***** DATASET
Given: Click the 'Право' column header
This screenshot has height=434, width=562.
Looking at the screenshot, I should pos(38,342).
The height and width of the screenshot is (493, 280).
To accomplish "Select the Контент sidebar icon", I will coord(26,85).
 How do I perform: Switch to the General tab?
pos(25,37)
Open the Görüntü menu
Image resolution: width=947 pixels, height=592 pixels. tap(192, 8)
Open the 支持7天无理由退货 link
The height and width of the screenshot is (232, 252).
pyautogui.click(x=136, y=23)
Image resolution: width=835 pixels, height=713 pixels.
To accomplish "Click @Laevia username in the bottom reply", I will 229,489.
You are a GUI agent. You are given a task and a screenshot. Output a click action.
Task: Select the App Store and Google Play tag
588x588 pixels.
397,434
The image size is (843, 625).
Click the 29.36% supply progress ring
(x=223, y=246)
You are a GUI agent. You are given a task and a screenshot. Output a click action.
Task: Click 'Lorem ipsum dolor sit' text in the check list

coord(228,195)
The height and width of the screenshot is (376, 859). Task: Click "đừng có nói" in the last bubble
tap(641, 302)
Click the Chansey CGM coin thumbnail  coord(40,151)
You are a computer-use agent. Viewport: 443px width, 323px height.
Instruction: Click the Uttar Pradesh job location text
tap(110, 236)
**********
***** DATASET
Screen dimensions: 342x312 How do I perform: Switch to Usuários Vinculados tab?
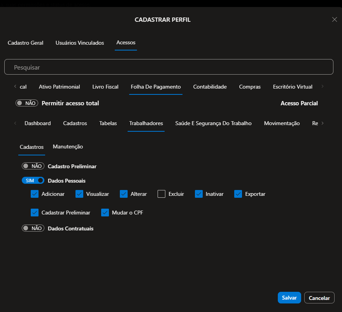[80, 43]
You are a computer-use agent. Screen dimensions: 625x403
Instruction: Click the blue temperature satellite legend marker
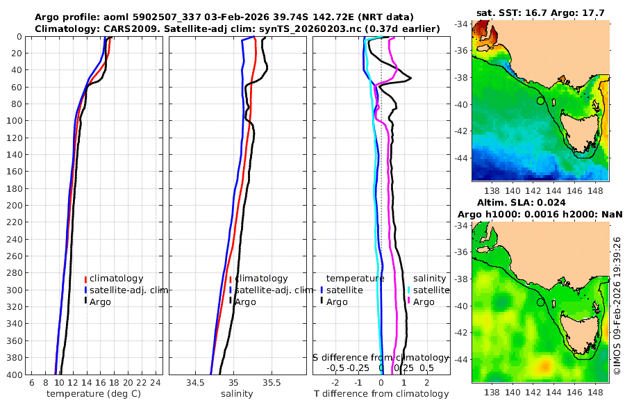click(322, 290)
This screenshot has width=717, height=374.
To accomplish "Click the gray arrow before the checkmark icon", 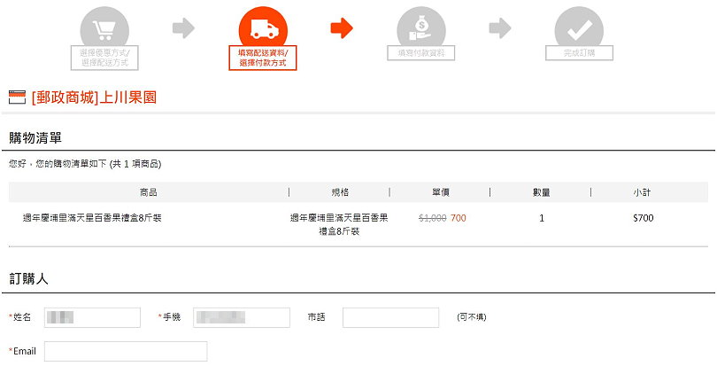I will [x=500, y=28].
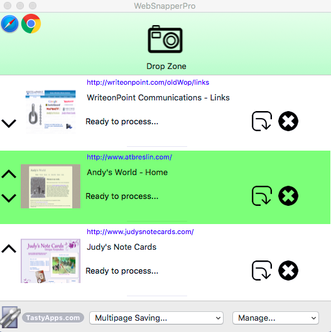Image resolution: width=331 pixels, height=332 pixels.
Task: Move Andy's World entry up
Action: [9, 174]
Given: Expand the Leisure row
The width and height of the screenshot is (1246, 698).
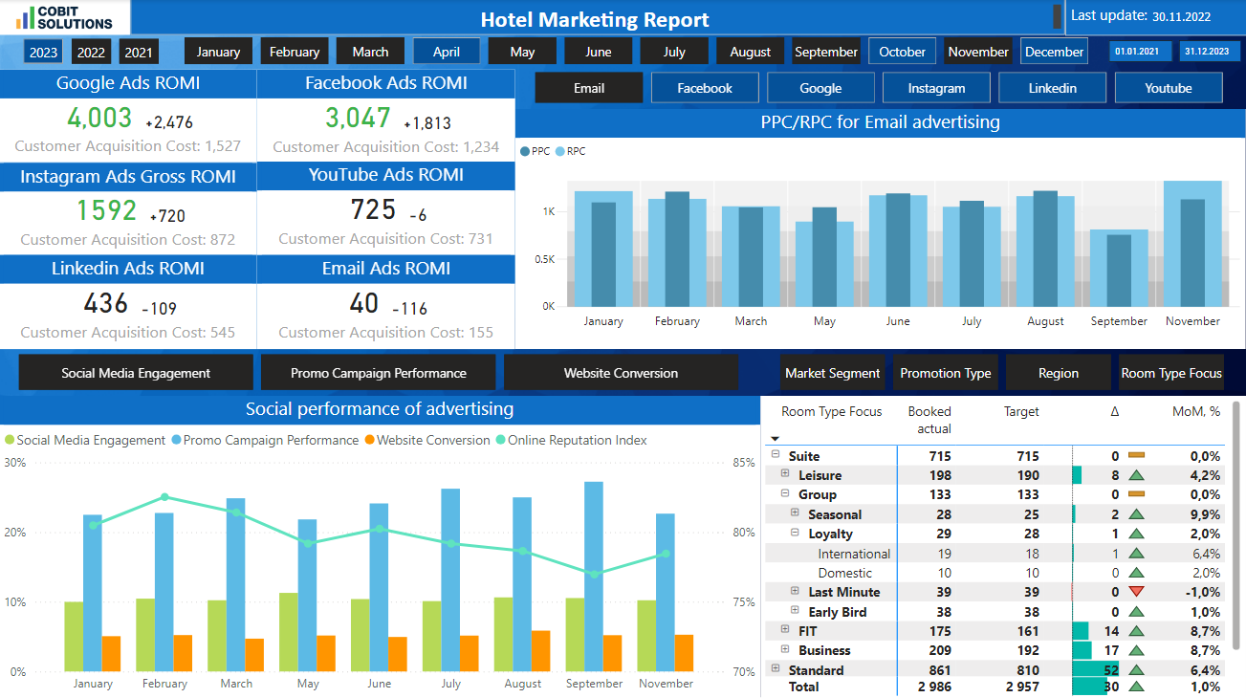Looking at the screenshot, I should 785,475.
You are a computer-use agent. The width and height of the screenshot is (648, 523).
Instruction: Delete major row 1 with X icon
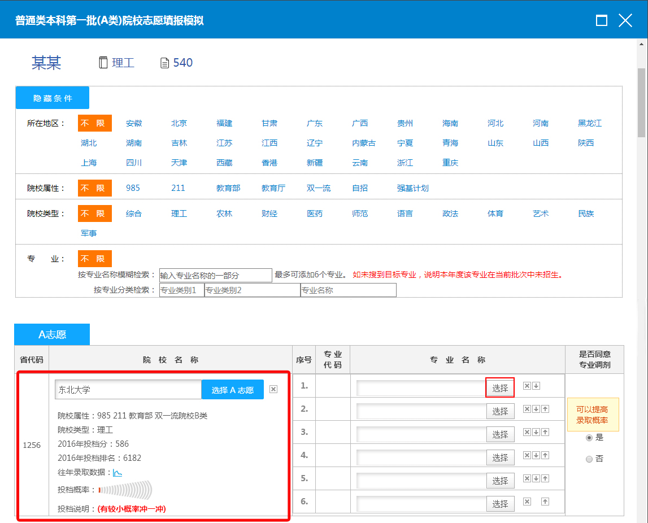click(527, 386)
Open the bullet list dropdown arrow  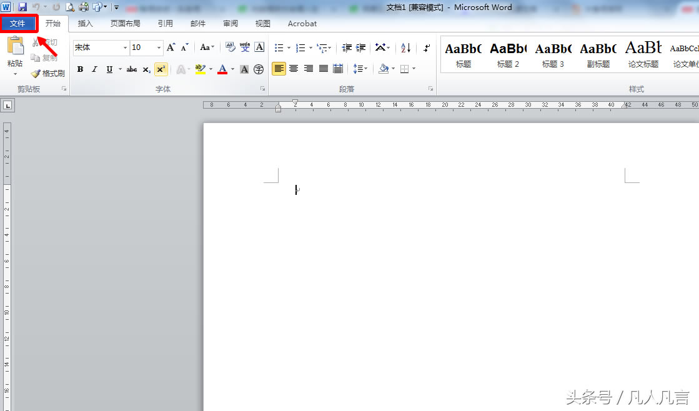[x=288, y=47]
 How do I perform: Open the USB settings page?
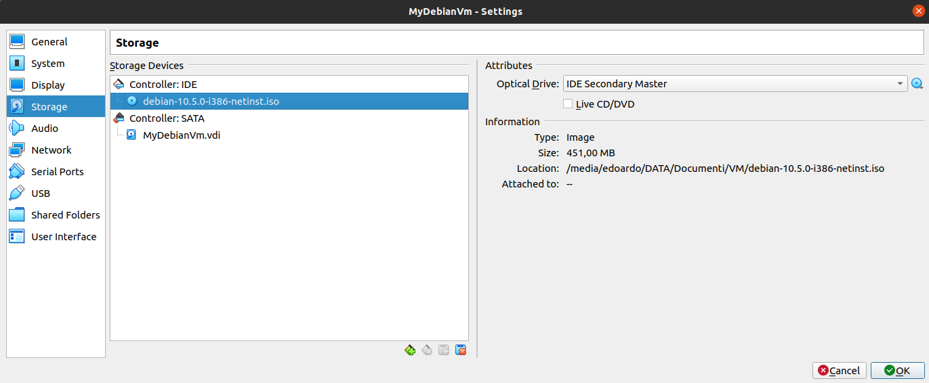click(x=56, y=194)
**********
:: EXERCISE DESCRIPTION ::
Count each line of the listing above that holds the string "computer", and state that count without anything added.

:: TASK RESPONSE ::
3